**TASK REQUIREMENTS:**
Output the entries that follow character for character. Leave every image out.

━━━━━━

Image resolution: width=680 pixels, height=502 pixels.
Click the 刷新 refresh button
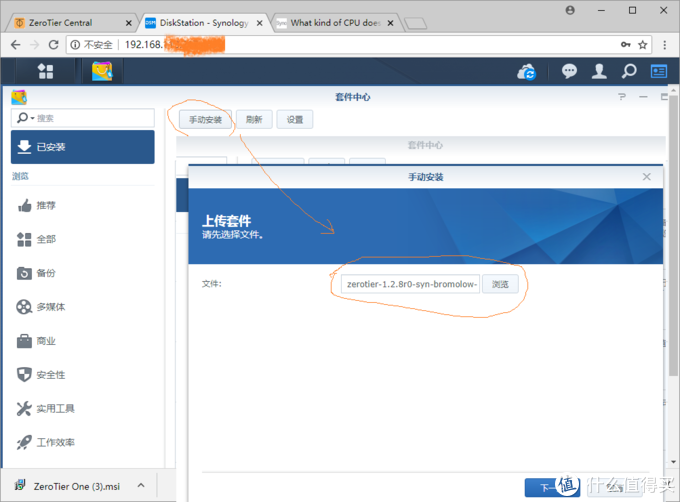254,119
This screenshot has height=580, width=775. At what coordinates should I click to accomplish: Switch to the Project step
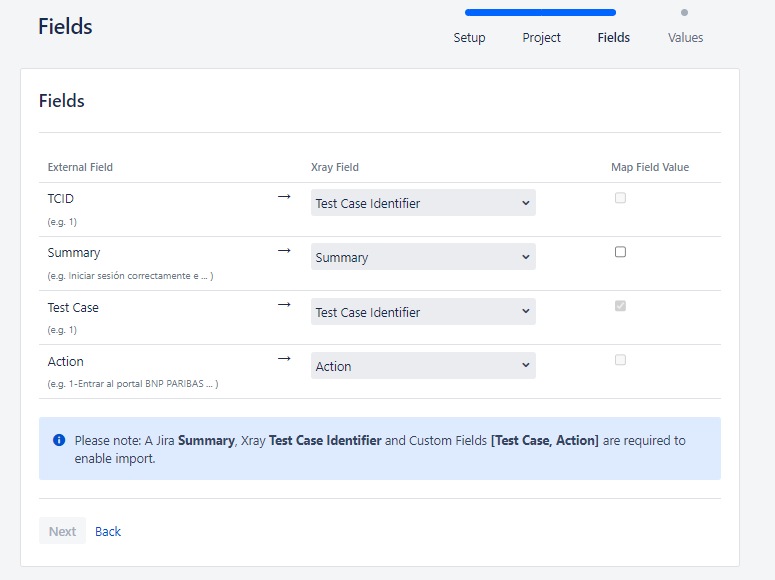pos(541,38)
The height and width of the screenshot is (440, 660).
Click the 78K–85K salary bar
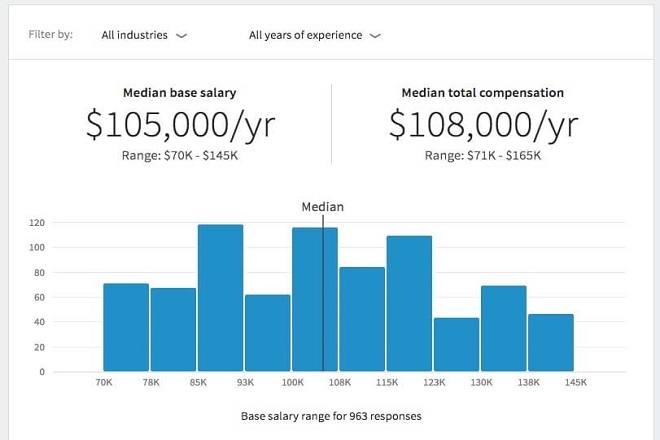(173, 329)
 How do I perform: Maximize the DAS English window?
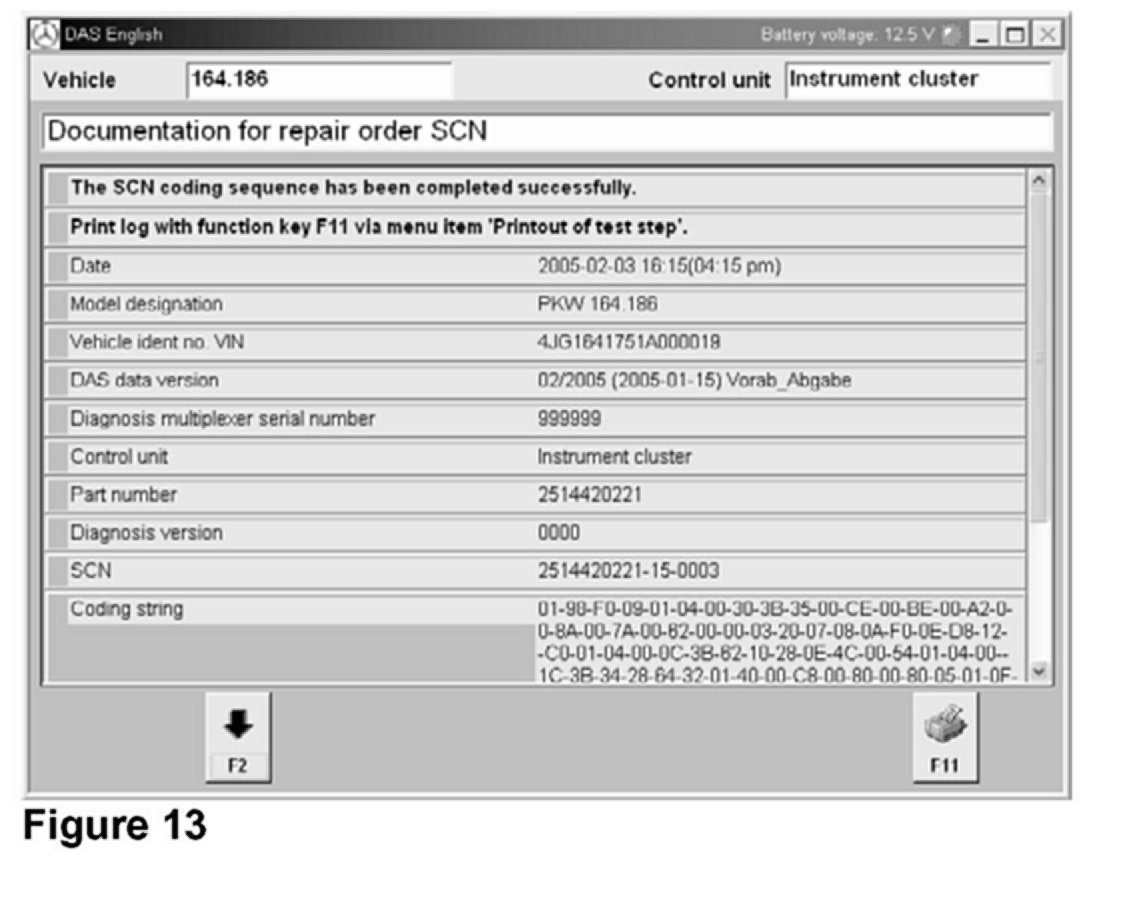[1014, 35]
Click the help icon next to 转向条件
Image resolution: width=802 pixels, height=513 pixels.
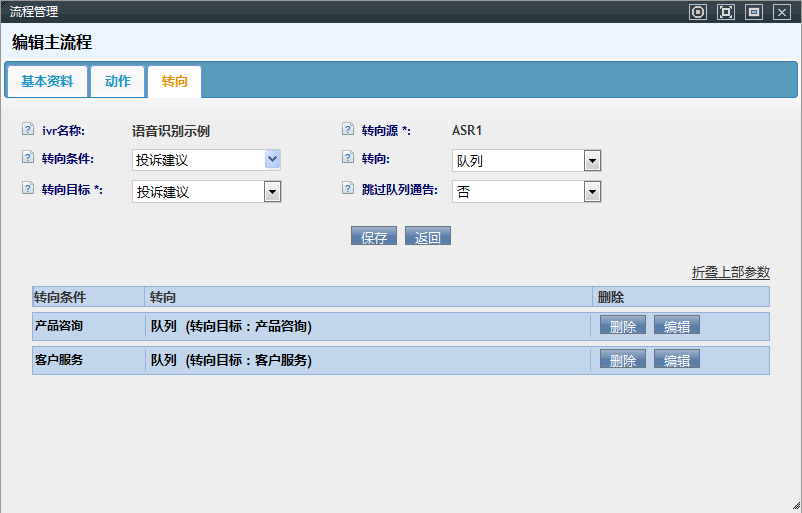[27, 158]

━━━━━━

**TASK RESULT:**
Image resolution: width=680 pixels, height=502 pixels.
Click the 刷新 refresh button
254,119
This screenshot has height=580, width=775. At what coordinates should I click to accomplish: Switch to the Project step
pos(541,38)
The height and width of the screenshot is (440, 660).
Click the 78K–85K salary bar
(173, 329)
 How do I perform: Maximize the DAS English window?
[1014, 35]
Click the help icon next to 转向条件
Image resolution: width=802 pixels, height=513 pixels.
[27, 158]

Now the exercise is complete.